Stored items from a collection:
########################################
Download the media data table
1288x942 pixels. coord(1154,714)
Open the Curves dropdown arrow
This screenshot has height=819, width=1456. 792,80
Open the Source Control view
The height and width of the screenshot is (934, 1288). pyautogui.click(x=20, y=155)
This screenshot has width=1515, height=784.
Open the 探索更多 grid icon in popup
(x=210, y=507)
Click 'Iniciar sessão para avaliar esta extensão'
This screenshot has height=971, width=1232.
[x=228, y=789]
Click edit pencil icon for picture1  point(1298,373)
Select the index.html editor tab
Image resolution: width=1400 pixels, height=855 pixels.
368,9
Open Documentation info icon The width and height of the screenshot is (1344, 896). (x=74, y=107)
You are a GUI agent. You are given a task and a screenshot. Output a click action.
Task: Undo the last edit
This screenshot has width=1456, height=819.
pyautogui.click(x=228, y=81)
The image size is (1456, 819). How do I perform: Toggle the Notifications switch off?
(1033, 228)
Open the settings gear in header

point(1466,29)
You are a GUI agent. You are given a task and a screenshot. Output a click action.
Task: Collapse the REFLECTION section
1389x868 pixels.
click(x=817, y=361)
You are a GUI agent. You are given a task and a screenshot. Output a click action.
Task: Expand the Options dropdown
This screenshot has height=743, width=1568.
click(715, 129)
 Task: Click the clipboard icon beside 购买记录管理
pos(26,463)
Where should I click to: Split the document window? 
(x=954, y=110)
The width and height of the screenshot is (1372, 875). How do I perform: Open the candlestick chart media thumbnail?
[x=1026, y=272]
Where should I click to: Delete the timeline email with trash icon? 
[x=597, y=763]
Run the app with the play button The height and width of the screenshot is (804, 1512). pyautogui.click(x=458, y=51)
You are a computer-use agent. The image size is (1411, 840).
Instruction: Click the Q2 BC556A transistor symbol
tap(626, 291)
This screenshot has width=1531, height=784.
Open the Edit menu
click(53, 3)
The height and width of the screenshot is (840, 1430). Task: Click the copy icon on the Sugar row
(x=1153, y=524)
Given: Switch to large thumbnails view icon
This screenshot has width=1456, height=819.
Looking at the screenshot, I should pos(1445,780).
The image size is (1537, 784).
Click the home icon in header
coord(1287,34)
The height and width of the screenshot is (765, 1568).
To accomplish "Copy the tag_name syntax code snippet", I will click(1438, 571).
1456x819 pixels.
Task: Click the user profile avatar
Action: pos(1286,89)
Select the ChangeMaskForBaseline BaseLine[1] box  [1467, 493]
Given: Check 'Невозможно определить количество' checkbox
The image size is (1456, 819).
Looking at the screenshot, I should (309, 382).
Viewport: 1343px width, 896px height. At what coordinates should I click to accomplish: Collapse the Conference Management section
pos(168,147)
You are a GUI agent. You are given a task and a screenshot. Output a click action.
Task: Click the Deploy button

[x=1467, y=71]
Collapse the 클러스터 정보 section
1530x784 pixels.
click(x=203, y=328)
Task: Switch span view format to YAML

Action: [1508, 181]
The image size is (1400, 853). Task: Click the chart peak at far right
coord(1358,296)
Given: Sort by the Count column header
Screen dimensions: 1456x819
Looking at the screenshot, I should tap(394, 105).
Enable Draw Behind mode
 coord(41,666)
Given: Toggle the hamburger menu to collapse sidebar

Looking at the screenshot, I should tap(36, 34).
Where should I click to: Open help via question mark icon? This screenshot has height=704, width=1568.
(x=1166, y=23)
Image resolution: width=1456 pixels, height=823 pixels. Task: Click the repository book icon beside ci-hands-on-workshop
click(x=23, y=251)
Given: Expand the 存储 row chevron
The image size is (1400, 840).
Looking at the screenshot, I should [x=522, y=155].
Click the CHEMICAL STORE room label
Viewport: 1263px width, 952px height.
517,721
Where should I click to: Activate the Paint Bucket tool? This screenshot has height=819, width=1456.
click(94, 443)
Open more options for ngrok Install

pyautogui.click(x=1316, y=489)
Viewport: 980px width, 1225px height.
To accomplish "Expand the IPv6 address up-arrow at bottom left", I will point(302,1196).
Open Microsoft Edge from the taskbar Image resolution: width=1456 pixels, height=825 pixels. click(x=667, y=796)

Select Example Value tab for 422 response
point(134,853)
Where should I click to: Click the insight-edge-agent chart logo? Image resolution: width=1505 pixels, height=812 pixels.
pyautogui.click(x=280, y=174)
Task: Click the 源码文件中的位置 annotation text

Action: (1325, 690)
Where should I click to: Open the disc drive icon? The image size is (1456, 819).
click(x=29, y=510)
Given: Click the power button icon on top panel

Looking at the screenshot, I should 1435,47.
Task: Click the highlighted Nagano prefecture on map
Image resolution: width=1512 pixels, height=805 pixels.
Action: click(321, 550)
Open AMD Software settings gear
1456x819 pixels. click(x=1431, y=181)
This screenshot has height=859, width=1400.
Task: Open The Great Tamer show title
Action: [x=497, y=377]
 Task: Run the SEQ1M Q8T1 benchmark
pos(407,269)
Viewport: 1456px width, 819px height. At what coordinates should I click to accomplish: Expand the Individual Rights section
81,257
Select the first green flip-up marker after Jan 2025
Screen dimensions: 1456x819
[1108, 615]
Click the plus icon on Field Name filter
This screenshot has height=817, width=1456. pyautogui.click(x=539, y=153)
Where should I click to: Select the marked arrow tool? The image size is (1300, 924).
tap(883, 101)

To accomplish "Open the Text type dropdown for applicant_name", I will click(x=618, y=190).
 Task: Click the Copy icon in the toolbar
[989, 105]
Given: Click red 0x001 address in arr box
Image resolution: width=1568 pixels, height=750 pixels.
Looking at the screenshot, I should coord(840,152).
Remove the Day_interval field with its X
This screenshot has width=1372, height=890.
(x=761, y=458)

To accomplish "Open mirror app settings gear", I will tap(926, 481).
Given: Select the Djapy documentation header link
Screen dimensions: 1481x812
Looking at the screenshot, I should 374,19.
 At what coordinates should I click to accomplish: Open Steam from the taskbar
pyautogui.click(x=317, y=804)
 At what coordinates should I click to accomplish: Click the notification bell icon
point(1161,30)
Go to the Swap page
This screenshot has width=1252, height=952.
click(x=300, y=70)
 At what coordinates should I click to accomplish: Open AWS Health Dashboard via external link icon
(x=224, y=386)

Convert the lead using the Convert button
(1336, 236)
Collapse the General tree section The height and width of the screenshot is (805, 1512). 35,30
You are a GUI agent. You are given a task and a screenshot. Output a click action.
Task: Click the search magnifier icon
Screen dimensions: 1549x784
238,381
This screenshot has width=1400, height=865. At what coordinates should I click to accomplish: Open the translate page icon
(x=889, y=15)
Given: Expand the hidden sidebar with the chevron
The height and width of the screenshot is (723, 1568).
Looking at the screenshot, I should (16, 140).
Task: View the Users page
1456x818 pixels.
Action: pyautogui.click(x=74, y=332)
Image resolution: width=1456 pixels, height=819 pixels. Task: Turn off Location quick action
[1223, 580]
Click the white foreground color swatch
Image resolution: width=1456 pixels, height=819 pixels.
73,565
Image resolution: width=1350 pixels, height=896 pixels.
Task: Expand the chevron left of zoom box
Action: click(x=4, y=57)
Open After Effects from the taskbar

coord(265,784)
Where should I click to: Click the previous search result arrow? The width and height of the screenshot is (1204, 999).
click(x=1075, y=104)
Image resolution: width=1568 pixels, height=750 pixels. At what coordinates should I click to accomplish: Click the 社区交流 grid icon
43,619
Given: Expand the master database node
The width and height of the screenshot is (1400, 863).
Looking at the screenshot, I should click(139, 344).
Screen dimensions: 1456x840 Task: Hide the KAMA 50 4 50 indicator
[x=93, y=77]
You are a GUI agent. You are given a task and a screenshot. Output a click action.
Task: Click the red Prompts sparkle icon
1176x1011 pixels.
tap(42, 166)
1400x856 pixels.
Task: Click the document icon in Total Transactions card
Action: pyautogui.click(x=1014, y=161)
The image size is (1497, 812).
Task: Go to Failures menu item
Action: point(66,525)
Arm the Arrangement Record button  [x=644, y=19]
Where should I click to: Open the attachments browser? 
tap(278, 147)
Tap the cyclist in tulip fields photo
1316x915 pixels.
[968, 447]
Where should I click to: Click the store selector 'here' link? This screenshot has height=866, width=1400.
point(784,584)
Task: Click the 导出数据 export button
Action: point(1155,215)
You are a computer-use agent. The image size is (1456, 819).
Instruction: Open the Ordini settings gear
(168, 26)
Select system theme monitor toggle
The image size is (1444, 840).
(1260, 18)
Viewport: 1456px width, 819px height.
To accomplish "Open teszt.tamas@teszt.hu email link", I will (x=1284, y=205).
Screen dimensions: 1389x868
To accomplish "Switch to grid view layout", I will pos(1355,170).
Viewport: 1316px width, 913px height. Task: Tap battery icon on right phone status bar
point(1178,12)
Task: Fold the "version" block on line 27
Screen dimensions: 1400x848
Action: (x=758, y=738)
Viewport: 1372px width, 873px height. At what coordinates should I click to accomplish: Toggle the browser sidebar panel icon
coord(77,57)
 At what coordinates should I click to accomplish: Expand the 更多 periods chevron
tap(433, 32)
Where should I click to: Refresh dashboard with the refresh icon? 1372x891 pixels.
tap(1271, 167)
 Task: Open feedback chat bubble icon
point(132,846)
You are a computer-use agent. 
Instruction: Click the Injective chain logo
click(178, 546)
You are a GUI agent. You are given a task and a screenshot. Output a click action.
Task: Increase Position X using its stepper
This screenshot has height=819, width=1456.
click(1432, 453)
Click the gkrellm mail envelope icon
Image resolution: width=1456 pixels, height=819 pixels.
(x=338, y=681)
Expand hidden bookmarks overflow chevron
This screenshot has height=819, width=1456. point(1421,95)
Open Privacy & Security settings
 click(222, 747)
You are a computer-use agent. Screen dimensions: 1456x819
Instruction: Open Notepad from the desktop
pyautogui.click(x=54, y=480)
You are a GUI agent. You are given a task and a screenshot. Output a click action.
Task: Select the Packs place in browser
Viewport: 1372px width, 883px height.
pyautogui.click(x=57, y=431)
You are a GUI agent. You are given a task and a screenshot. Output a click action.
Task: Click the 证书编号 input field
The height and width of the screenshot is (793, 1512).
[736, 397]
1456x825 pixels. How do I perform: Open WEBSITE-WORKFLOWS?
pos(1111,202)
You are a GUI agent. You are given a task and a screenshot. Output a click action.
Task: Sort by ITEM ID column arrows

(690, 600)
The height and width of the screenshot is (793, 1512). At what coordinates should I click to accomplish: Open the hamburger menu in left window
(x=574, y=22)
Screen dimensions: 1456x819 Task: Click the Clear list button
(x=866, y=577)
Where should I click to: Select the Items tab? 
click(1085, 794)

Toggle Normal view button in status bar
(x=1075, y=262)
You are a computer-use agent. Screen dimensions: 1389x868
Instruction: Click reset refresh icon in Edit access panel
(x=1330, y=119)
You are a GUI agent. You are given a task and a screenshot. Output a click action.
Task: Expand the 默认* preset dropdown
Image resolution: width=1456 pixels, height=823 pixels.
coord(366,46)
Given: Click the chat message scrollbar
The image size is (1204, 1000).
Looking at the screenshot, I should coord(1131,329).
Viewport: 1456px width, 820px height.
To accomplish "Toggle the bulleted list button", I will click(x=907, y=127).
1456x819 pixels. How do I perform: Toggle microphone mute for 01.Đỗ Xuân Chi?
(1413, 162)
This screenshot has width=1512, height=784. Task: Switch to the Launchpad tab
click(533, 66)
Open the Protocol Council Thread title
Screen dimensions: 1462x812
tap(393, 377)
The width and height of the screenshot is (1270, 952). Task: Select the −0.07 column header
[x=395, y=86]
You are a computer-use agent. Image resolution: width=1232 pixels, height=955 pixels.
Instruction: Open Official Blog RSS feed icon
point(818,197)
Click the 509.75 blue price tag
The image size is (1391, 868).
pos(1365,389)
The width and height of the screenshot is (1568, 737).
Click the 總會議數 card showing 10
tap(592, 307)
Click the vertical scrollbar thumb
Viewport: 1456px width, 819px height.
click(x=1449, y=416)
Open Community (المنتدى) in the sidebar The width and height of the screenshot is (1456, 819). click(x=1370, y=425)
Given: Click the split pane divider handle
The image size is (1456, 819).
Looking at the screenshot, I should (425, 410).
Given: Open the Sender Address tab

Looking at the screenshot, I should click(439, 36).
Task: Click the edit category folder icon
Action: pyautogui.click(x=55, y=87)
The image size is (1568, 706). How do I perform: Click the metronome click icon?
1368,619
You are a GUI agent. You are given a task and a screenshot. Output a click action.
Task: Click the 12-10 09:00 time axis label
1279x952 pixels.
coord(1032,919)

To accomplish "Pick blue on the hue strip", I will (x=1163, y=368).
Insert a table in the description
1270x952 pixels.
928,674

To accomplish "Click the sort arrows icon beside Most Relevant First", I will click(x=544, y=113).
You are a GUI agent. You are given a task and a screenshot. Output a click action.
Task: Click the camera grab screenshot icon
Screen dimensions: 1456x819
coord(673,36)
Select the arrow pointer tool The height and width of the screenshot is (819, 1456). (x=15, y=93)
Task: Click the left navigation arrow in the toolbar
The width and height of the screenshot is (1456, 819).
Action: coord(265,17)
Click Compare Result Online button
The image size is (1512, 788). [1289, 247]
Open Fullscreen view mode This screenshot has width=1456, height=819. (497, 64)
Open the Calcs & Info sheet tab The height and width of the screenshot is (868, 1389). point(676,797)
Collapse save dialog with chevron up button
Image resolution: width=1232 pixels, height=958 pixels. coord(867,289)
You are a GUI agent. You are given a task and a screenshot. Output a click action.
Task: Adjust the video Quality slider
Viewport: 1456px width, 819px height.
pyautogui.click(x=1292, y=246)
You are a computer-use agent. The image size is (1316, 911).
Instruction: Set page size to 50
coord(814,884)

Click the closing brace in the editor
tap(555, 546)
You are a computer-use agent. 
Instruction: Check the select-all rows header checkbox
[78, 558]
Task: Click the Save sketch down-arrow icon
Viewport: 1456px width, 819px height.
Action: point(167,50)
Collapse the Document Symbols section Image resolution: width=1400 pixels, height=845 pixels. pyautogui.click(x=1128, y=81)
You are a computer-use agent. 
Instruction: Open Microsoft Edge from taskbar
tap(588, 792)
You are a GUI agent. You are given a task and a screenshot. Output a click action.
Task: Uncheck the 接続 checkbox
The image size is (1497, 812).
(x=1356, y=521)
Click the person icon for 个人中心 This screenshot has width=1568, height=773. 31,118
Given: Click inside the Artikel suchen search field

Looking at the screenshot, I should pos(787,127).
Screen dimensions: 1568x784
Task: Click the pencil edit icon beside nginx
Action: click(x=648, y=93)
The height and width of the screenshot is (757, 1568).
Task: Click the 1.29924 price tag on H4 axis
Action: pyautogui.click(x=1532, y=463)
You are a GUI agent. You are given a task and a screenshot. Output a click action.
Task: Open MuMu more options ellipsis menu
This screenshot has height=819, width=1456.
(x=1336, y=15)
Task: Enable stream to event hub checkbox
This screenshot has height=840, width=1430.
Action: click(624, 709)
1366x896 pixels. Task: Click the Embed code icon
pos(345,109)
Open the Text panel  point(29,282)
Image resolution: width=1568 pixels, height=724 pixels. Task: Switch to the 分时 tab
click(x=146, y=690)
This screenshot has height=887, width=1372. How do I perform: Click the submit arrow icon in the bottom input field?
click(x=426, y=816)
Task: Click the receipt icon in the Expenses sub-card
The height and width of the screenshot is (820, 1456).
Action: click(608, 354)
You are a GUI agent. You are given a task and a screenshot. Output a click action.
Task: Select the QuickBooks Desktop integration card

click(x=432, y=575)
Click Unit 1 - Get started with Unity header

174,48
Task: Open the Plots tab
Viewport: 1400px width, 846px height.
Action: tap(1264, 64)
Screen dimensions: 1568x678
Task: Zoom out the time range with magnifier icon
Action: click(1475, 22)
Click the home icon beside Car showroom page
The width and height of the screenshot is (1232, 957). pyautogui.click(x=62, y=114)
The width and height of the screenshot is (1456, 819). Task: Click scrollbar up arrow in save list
########################################
What you should do.
Please give back, exactly as it stands above, the stretch from the line with "Instruction: Open Microsoft Edge from taskbar" through the line with "Click the person", and no line outside it.

Written solution.
Instruction: Open Microsoft Edge from taskbar
tap(588, 792)
You are a GUI agent. You are given a task and a screenshot. Output a click action.
Task: Uncheck the 接続 checkbox
The image size is (1497, 812).
(x=1356, y=521)
Click the person icon for 个人中心 This screenshot has width=1568, height=773. 31,118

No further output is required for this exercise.